** Opening Excerpt block **

On Jan 8, 2009, at 10:13 AM, George Porter wrote:

Hi Jun,

The earlier responses to your email reference the JIRA that I opened
about this issue.  Short-circuiting the primary HDFS datapath does
improve throughput, and the amount depends on your workload (random
reads especially). Some initial experimental results are posted to that JIRA. A second advantage is that since the JVM hosting the HDFS client is doing the reading, the O/S will satisfy future disk requests from the cache, which isn't really possible when you read over the network (even
to another JVM on the same host).

There are several real disadvantages, the largest of which include 1) it
adds a new datapath, and 2) bypasses various security and auditing
features of HDFS.

We are in middle of adding security to HDFS.
Having the client read the blocks directly would violate security. Security is a specially thorny problem to solve in this case. Further the internal structure and hence the path name of the file are not visible outside. One could consider hacking this (ignoring security) but even this gets tricky as the directory in which the block is saved may change if some one starts to write to the file (which can happen with the recent append work),

Interesting optimization but tricky to do in a clean way (at least not obvious to me).

** Closing Excerpt block **
** Opening Data block **

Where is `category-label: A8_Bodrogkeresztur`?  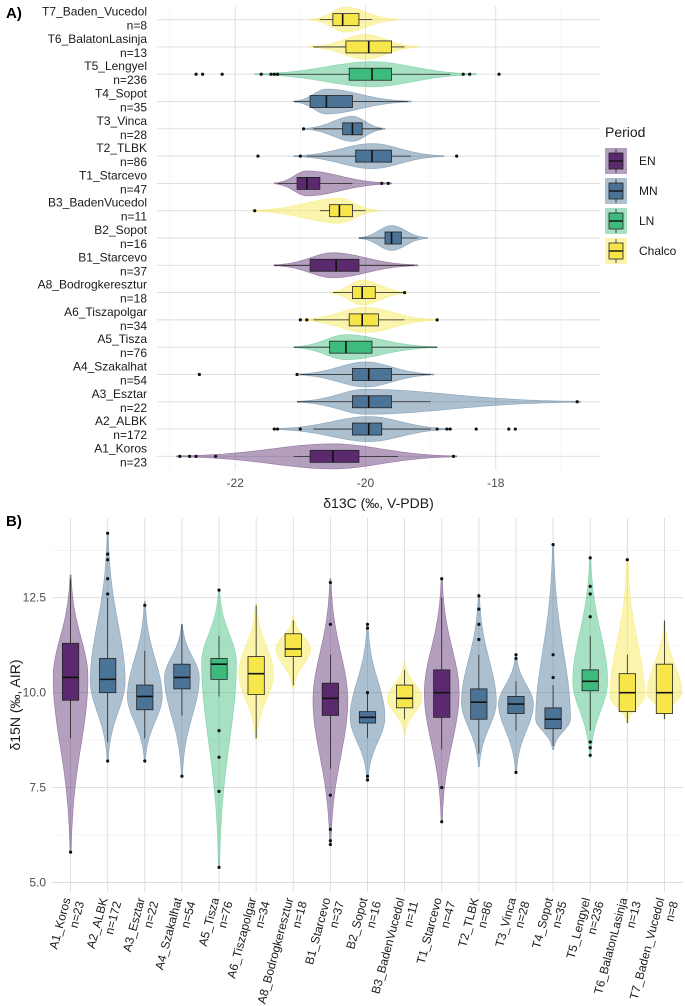 category-label: A8_Bodrogkeresztur is located at coordinates (92, 285).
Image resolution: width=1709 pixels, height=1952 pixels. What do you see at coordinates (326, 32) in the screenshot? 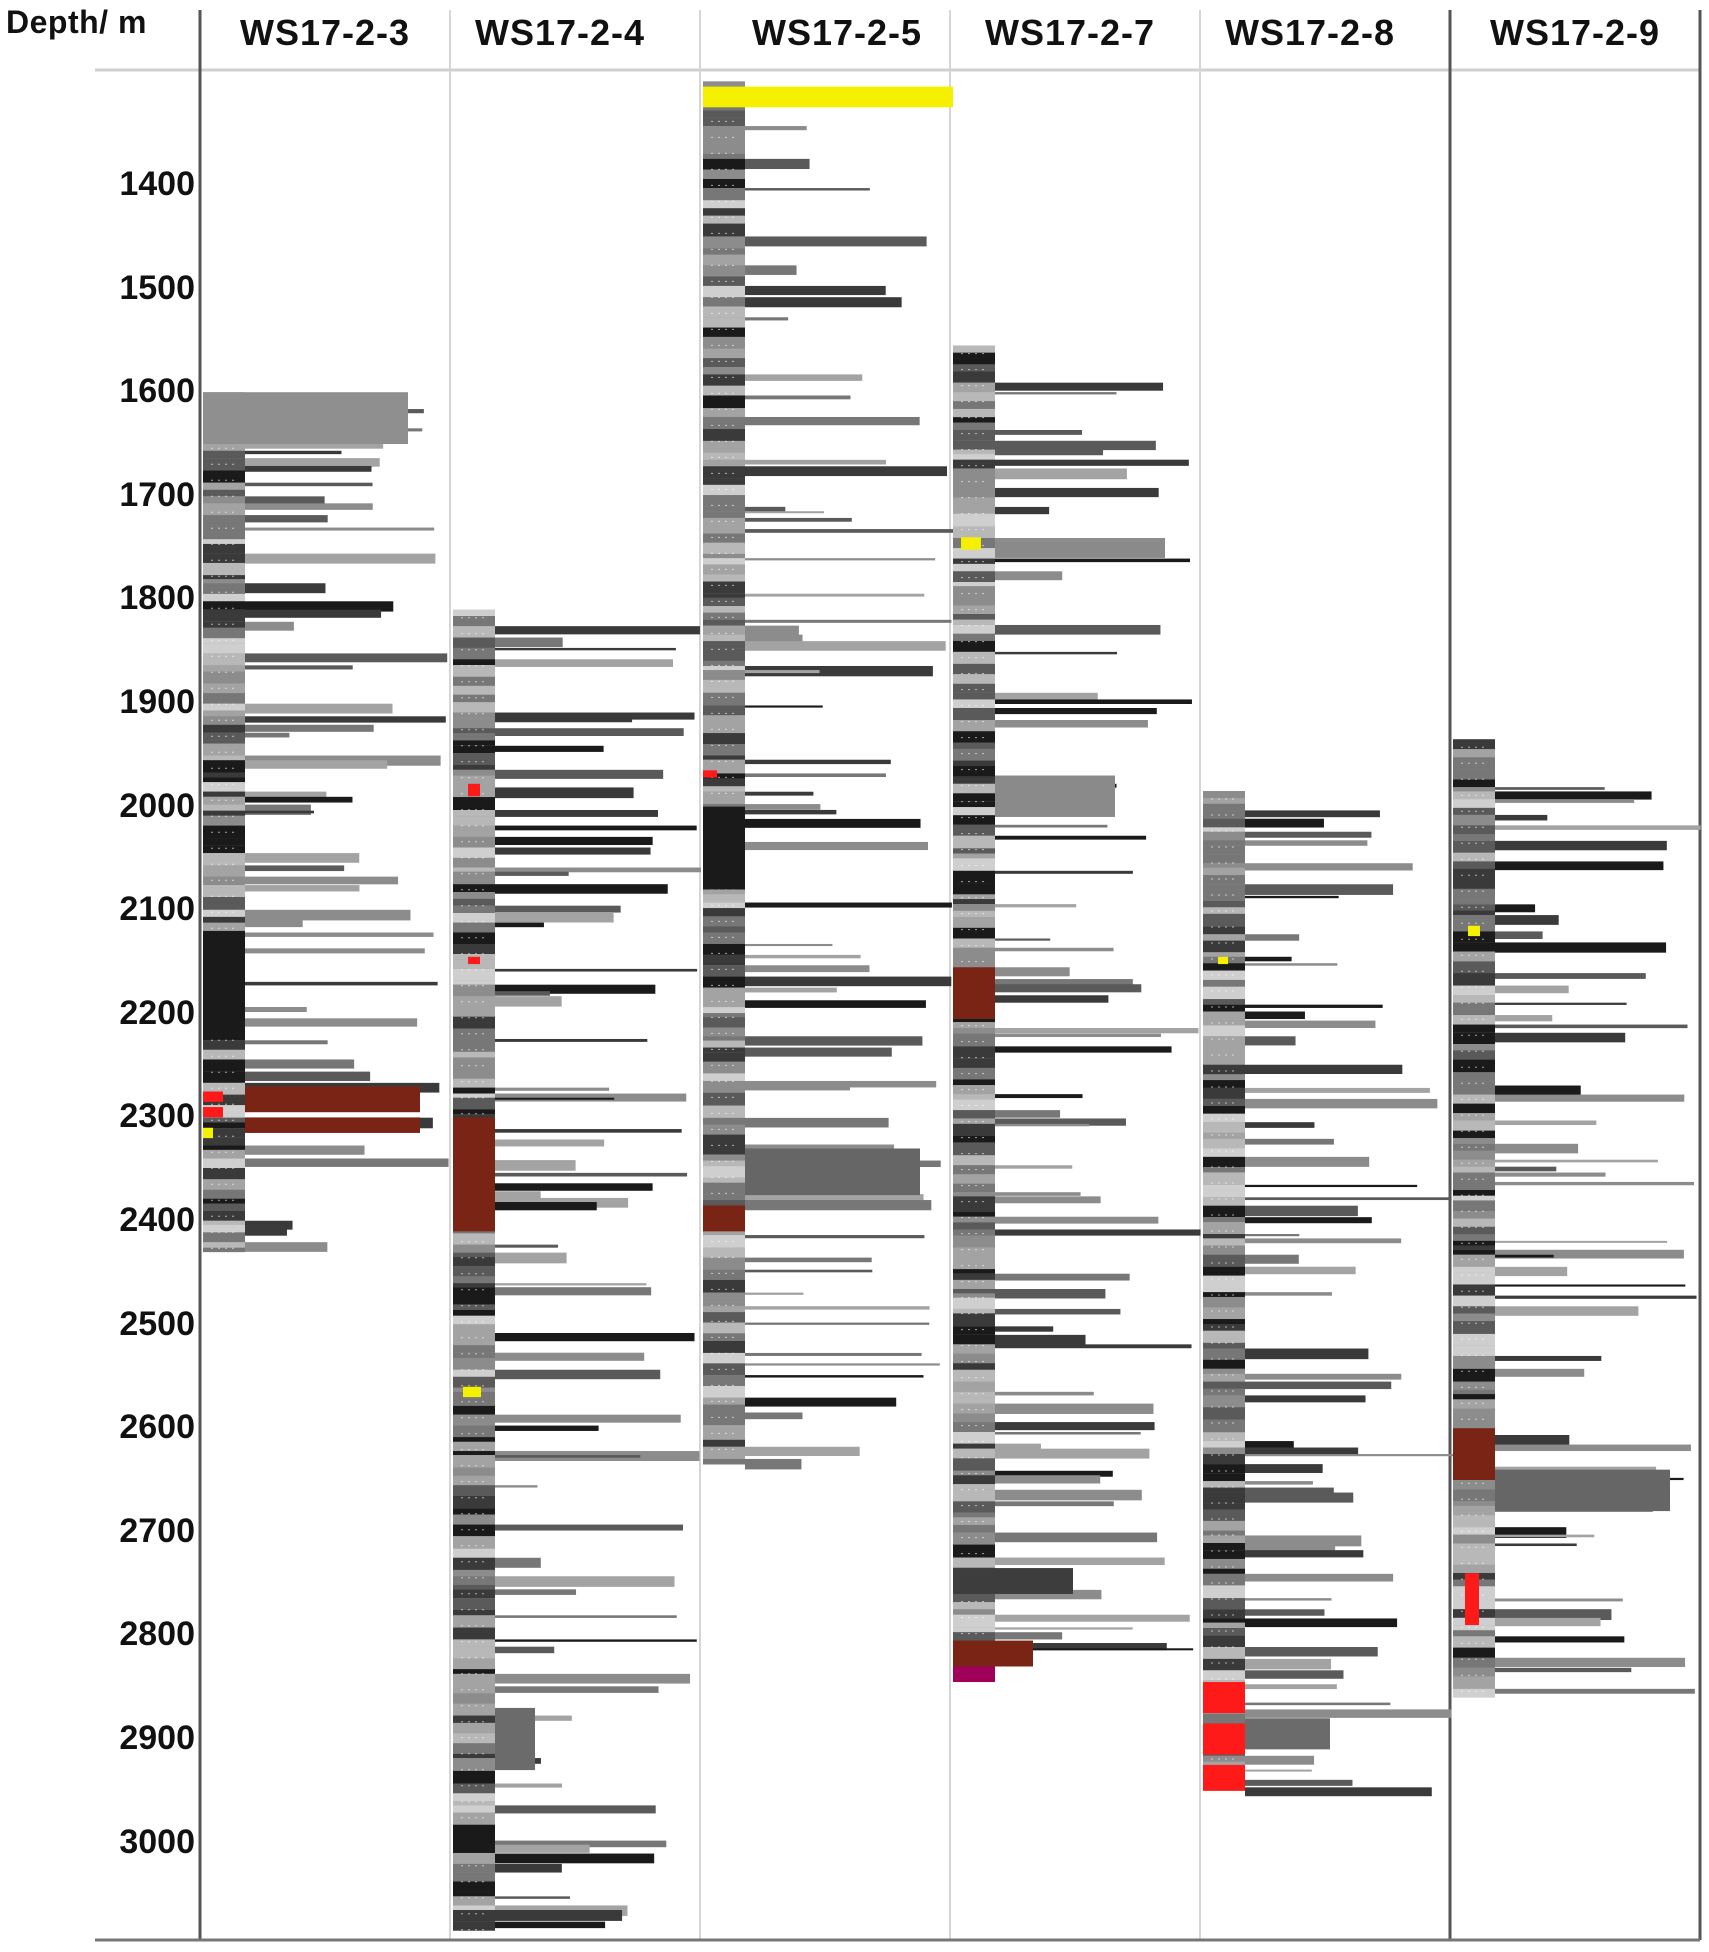
I see `well-title-1: WS17-2-3` at bounding box center [326, 32].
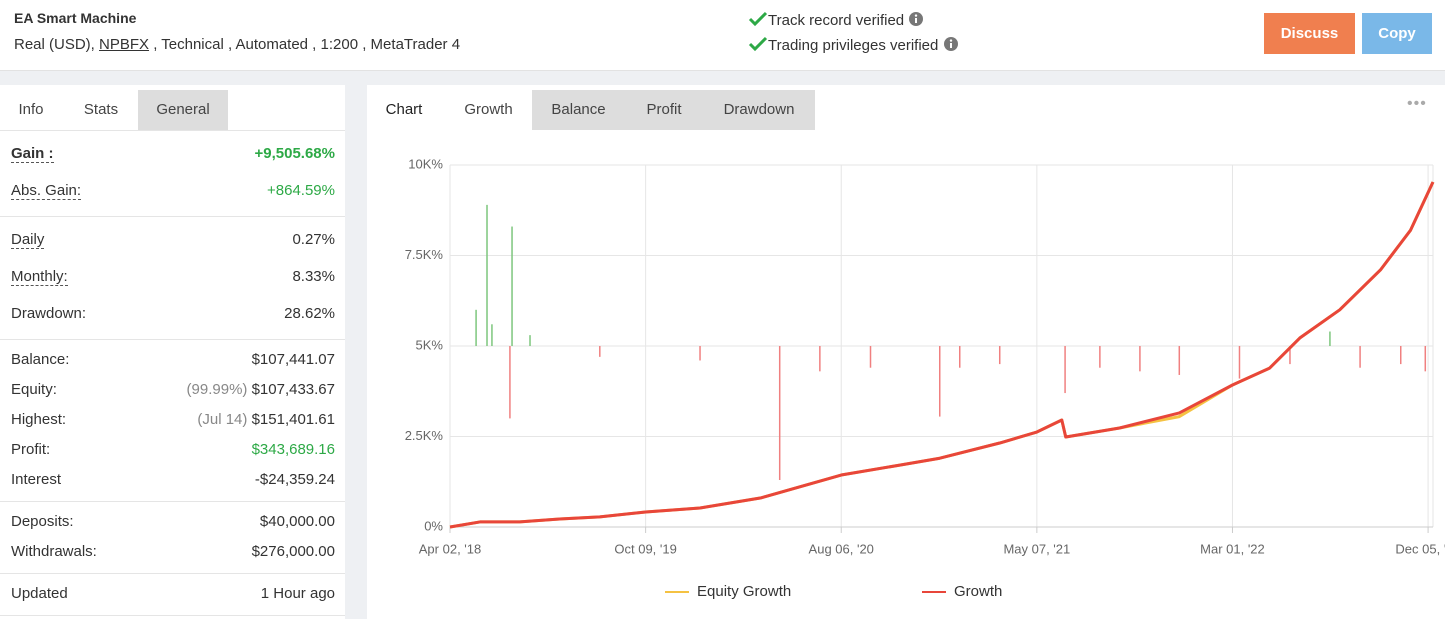  Describe the element at coordinates (173, 190) in the screenshot. I see `stats-row: Abs. Gain: +864.59%` at that location.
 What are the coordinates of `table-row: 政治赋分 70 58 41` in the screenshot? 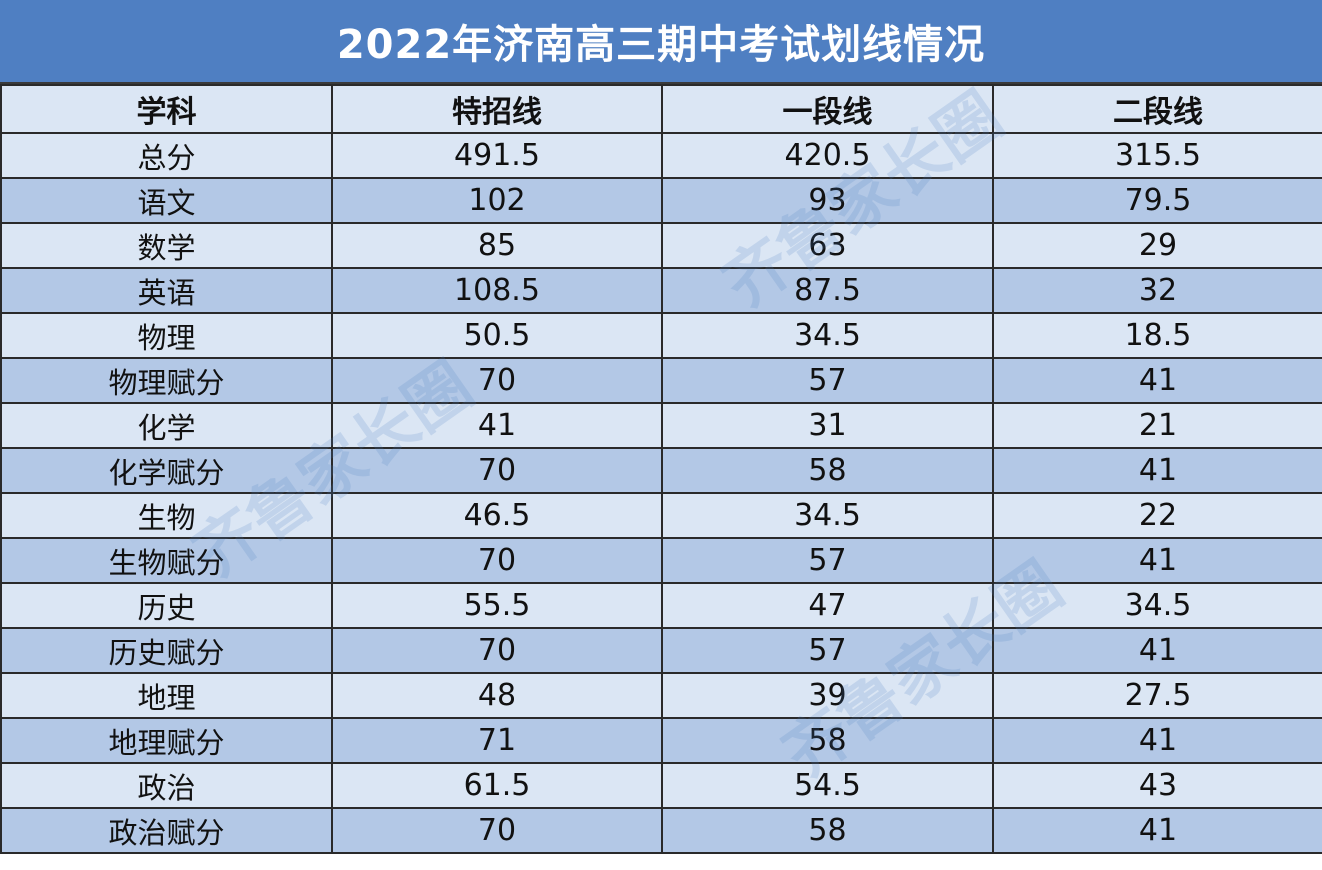 It's located at (661, 830).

** Closing Data block **

▶ [Requirement 1] Reproduce the part of the HDFS email that begins at the words "We are in middle" and stops after the words "obvious to me).".
▶ [Requirement 2] Summarize the HDFS email in two sentences.

▶ [Task solution 1]
We are in middle of adding security to HDFS.
Having the client read the blocks directly would violate security. Security is a specially thorny problem to solve in this case. Further the internal structure and hence the path name of the file are not visible outside. One could consider hacking this (ignoring security) but even this gets tricky as the directory in which the block is saved may change if some one starts to write to the file (which can happen with the recent append work),

Interesting optimization but tricky to do in a clean way (at least not obvious to me).

▶ [Task solution 2] Short-circuiting the primary HDFS datapath improves throughput, particularly for random reads, and lets the operating system satisfy later disk requests from its cache. However, it adds a new datapath and bypasses HDFS security and auditing features, and it is tricky to do cleanly because the file's internal structure and path name are not visible outside and a block's directory may change when someone writes to the file.